▶ Assignment
Would you please set down, word for word, the lines from the one with "Viewport: 750px width, 600px height." through the final line of the data below, omitting any pictures?

Dataset items:
+++
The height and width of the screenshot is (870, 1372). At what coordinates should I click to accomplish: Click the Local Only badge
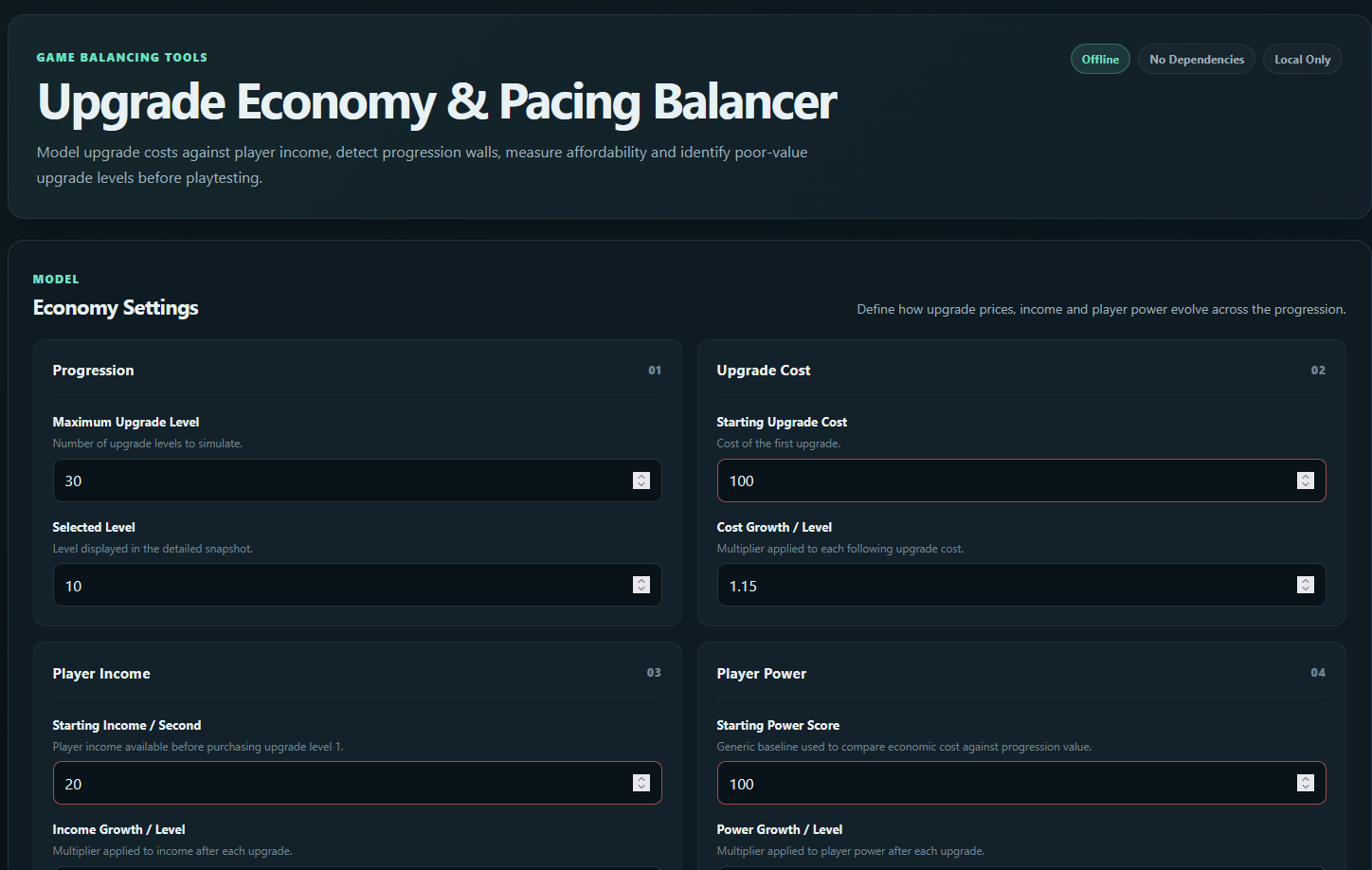pos(1302,59)
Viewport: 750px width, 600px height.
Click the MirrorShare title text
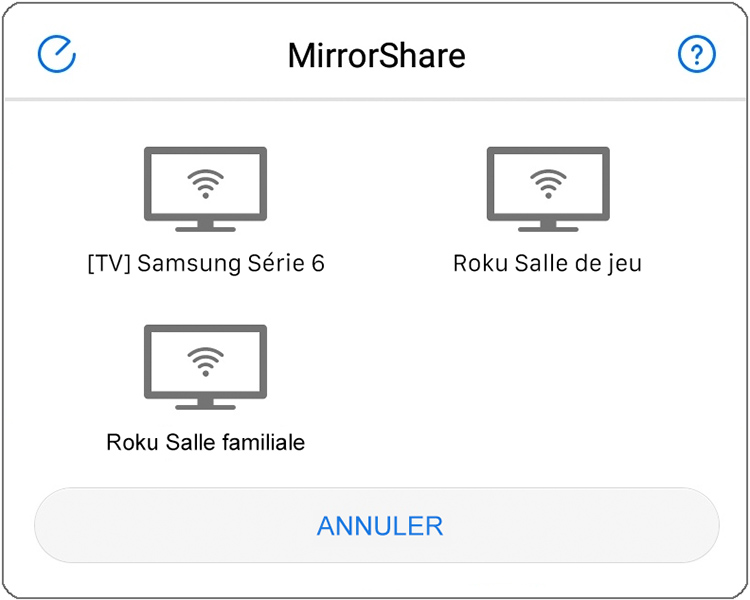(376, 56)
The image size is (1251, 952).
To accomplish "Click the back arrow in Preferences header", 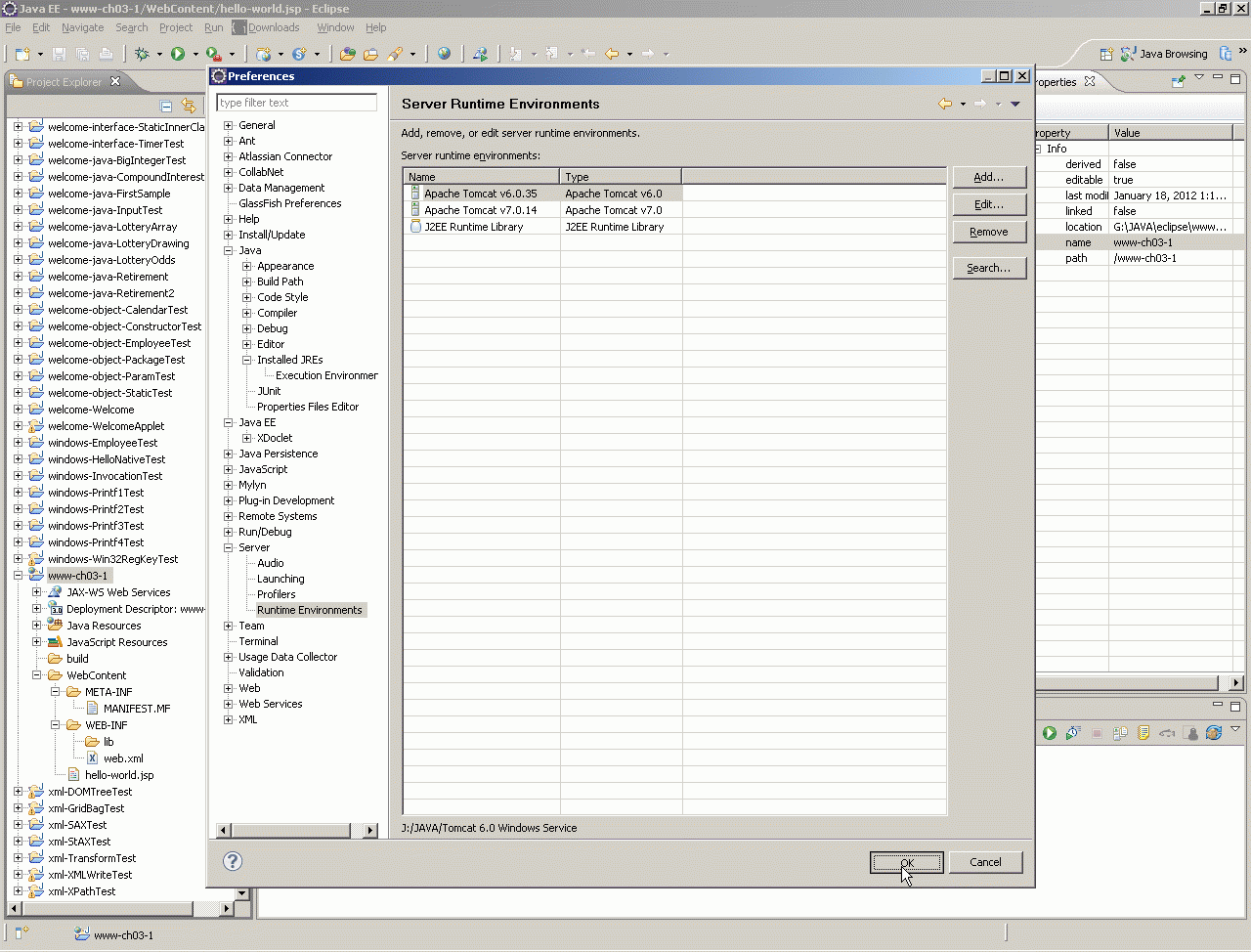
+++
▶ Output for this task
Viewport: 750px width, 600px height.
Click the MirrorShare title text
(376, 56)
The image size is (1251, 952).
To accomplish "Click the back arrow in Preferences header", 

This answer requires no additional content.